─── DOCUMENT EXTRACT ───
Goodbye to Melomys rubicola, first mammal extinct because of climate change
We had known him for only a hundred years and we have already lost him for ever. Goodbye to the small rodent Melomys rubicola, which has a sad record: it is the first mammal declared extinct in the world due to climate change.
There was no trace of this particular rat-like animal for about ten years: the last time it had been sighted in 2009 in the same place where it has always lived, the little island of Bramble Cay, between Papua New Guinea, Australia and the Torres Strait.
A tiny piece of land and sand, just five hectares, with coasts just over three meters high, where some animals, including sea turtles and some species of birds, lived peacefully until recently. The real star of the island was the rodent, also known as "Melomys of Bramble Cay", classified by the British zoologist Oldfield Thomas in 1924.
However, this mammal, one of the most isolated in the world, was declared a few years ago near extinction by the University of Queensland biologists who indicated, among the main causes of his death, the effects of man-made climate change.
Before being classified, the rodent had already been sighted in 1845, when it was initially mistaken for a large rat. In 1987, however, there were some studies on the populations of Melomys that indicated several hundred specimens on the island: they lived in small burrows dug into the ground.
In the 2000s, after an alarming shortage of specimens in Bramble Cay had already been reported since 1983, new research has been carried out up to a report in 2014 which virtually decreed the imminent disappearance. On 18 February 2019 the Australian government, in a brief note of the Minister of the Environment Melissa Price, then declared it definitively extinct.
───
*BRIEF A:* According to the text on Melomys rubicola, who classified the rodent, and in what year?
*BRIEF B:* Output the passage of the Melomys rubicola text starting with "Goodbye to Melomys" and going on through "the Torres Strait.".
*BRIEF C:* Condense the paragraph of the Melomys rubicola text that begins "In the 2000s, after an alarming shortage" into a shorter version that keeps its main facts.
─── INFORMATION PROVIDED ───
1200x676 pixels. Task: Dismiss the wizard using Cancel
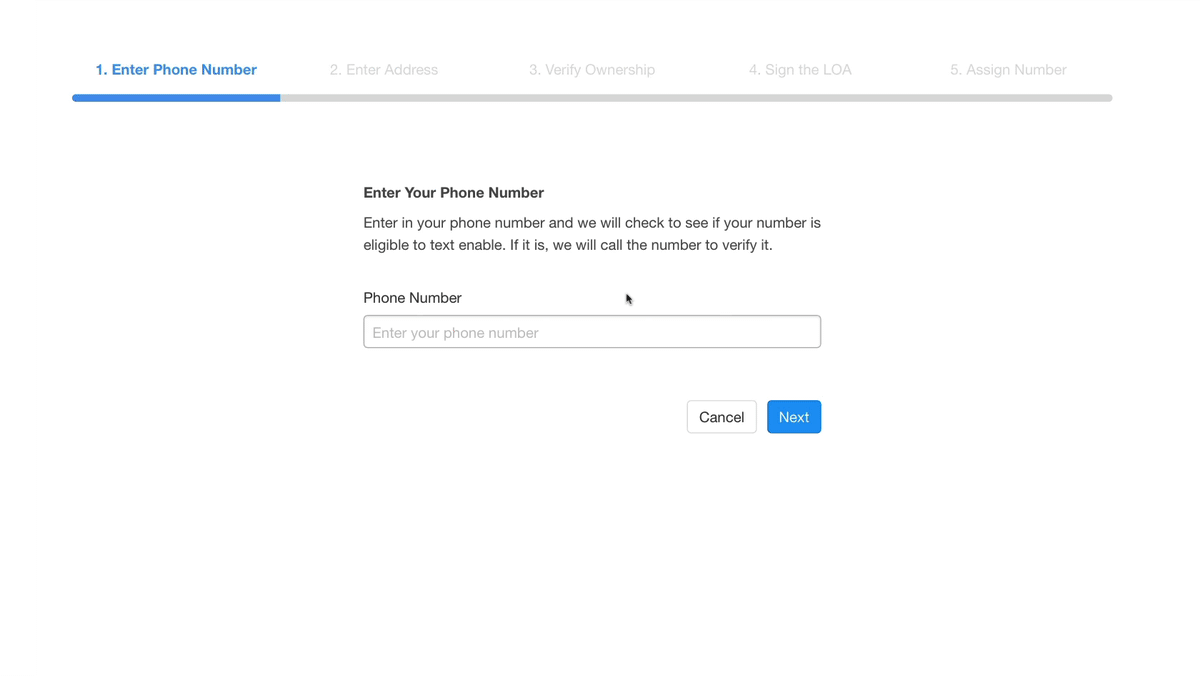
───
*ANSWER A:* The British zoologist Oldfield Thomas classified it in 1924.

*ANSWER B:*
Goodbye to Melomys rubicola, first mammal extinct because of climate change
We had known him for only a hundred years and we have already lost him for ever. Goodbye to the small rodent Melomys rubicola, which has a sad record: it is the first mammal declared extinct in the world due to climate change.
There was no trace of this particular rat-like animal for about ten years: the last time it had been sighted in 2009 in the same place where it has always lived, the little island of Bramble Cay, between Papua New Guinea, Australia and the Torres Strait.

*ANSWER C:* A shortage of specimens on Bramble Cay had been reported since 1983. Research in the 2000s led to a 2014 report that virtually decreed the rodent's imminent disappearance. On 18 February 2019, the Australian government declared it definitively extinct in a brief note from the Minister of the Environment, Melissa Price.